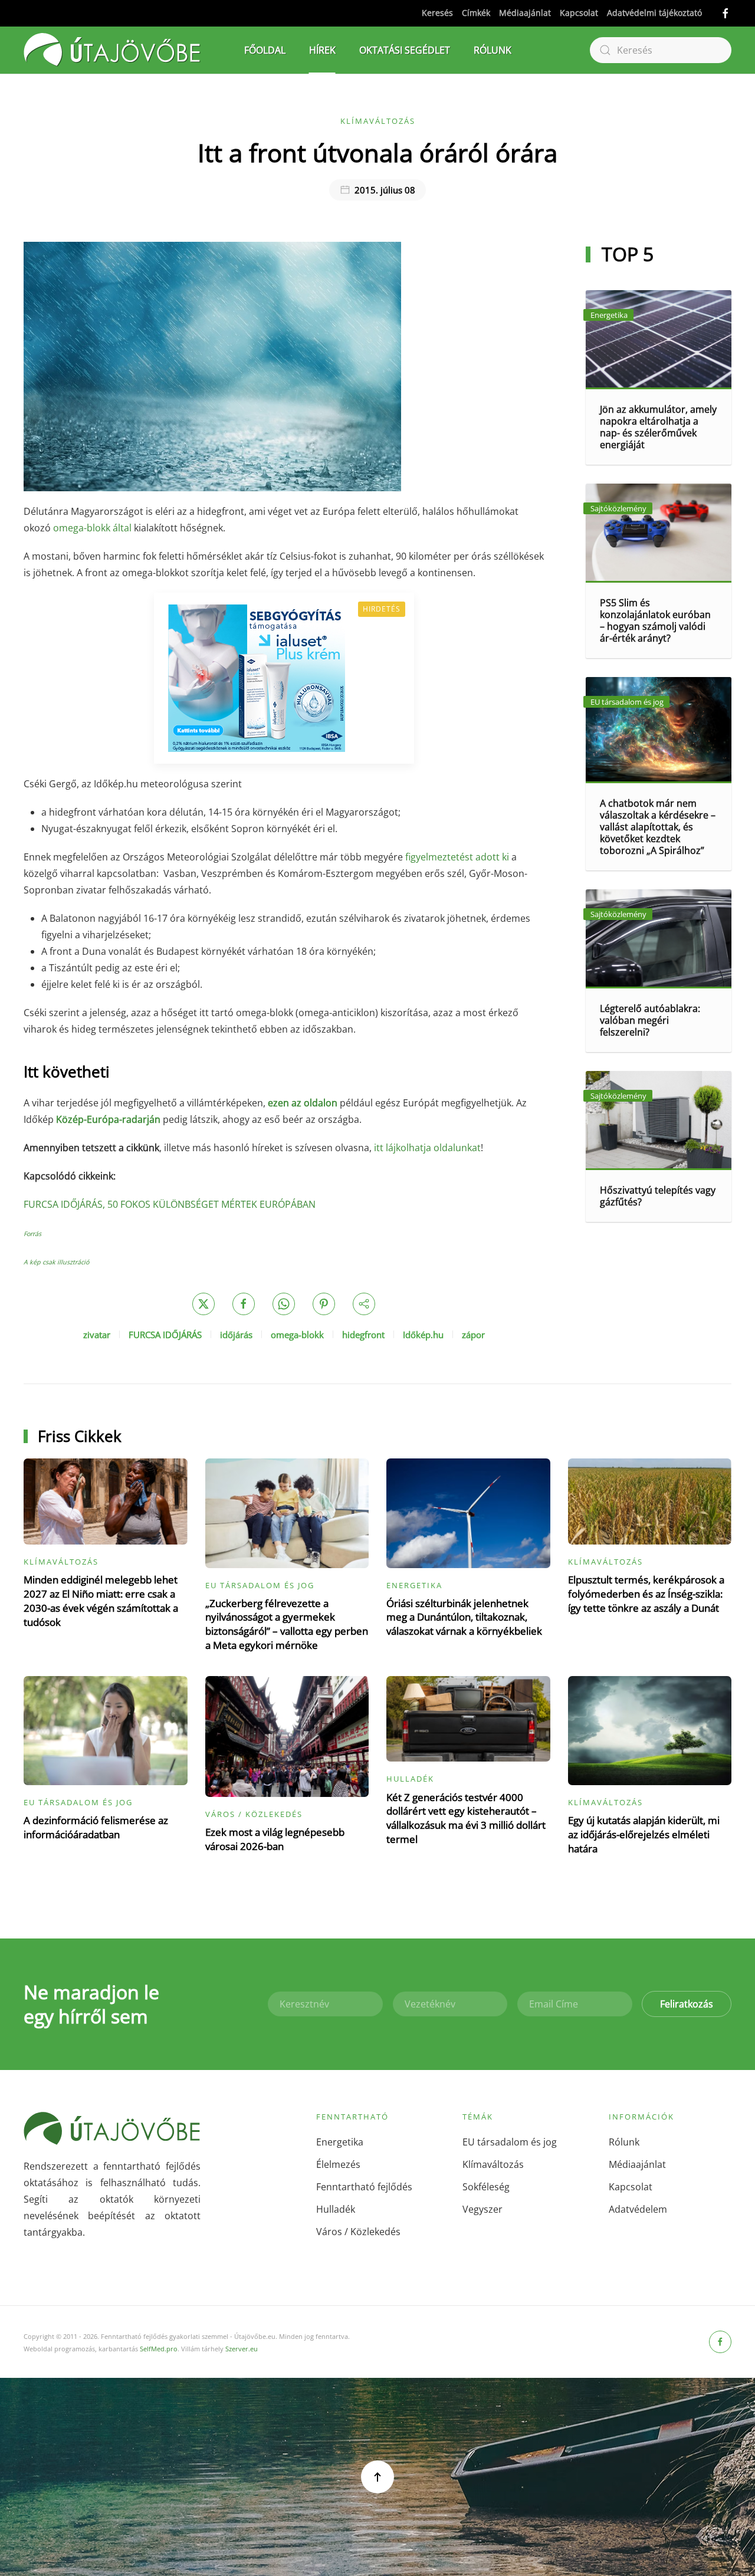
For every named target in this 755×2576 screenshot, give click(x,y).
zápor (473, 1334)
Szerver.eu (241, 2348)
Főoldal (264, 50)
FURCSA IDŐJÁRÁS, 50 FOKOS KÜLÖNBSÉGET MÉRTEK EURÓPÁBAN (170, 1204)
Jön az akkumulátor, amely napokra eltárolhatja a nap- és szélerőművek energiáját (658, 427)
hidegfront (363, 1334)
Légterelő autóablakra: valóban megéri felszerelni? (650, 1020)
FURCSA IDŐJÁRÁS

========================================

:: ACTION ITEM ::
Could you write out the records again exactly, without any of their pictures?

:: RESULT FOR THIS EXERCISE ::
For every named target in this 755×2576 screenshot, give click(x,y).
zápor (473, 1334)
Szerver.eu (241, 2348)
Főoldal (264, 50)
FURCSA IDŐJÁRÁS, 50 FOKOS KÜLÖNBSÉGET MÉRTEK EURÓPÁBAN (170, 1204)
Jön az akkumulátor, amely napokra eltárolhatja a nap- és szélerőművek energiáját (658, 427)
hidegfront (363, 1334)
Légterelő autóablakra: valóban megéri felszerelni? (650, 1020)
FURCSA IDŐJÁRÁS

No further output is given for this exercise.